*Ne isteniyor:* Aşağıdaki listede "Viewport: 690px width, 366px" ifadesinin geçtiği satırdan "point(503,321)" ifadesinin geçtiği satıra kadar, iki uç satır da dahil, tüm satırları hiç değiştirmeden aktarın.

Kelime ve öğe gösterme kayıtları
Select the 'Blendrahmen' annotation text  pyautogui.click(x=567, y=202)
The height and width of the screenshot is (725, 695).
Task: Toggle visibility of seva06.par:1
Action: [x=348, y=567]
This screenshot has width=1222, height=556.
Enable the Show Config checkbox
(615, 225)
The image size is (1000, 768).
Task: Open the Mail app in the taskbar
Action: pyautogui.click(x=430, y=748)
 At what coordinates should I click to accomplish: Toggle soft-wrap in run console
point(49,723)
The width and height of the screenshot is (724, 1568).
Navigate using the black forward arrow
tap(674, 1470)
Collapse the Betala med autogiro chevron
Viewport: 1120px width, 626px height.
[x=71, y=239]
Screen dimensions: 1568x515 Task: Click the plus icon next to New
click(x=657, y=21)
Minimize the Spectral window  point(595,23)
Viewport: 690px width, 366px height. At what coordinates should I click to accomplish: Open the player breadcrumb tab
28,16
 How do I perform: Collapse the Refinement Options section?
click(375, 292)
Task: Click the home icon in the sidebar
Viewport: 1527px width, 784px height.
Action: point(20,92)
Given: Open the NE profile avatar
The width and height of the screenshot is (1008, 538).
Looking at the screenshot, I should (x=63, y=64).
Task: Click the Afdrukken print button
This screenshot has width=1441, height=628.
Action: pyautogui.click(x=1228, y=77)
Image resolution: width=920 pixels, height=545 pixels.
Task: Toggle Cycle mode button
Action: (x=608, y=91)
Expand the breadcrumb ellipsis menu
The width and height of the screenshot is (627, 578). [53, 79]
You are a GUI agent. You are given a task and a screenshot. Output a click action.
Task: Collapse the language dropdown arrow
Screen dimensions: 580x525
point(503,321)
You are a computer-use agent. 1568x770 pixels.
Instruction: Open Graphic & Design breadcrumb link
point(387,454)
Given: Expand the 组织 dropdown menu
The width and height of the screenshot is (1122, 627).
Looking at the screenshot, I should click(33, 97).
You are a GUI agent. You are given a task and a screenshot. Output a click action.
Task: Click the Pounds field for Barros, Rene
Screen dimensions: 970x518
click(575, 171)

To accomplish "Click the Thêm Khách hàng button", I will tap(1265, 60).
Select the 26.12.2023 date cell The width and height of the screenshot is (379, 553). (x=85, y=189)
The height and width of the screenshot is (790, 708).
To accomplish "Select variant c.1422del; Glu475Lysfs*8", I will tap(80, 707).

*Yazılı çözüm:*
Viewport: 690px width, 366px height. At what coordinates should I click to accomplish: Open the player breadcrumb tab
28,16
 How do I perform: Collapse the Refinement Options section?
click(375, 292)
Task: Click the home icon in the sidebar
Viewport: 1527px width, 784px height.
Action: point(20,92)
Given: Open the NE profile avatar
The width and height of the screenshot is (1008, 538).
Looking at the screenshot, I should (x=63, y=64).
Task: Click the Afdrukken print button
This screenshot has width=1441, height=628.
Action: pyautogui.click(x=1228, y=77)
Image resolution: width=920 pixels, height=545 pixels.
Task: Toggle Cycle mode button
Action: (x=608, y=91)
Expand the breadcrumb ellipsis menu
The width and height of the screenshot is (627, 578). [53, 79]
You are a GUI agent. You are given a task and a screenshot. Output a click action.
Task: Collapse the language dropdown arrow
Screen dimensions: 580x525
point(503,321)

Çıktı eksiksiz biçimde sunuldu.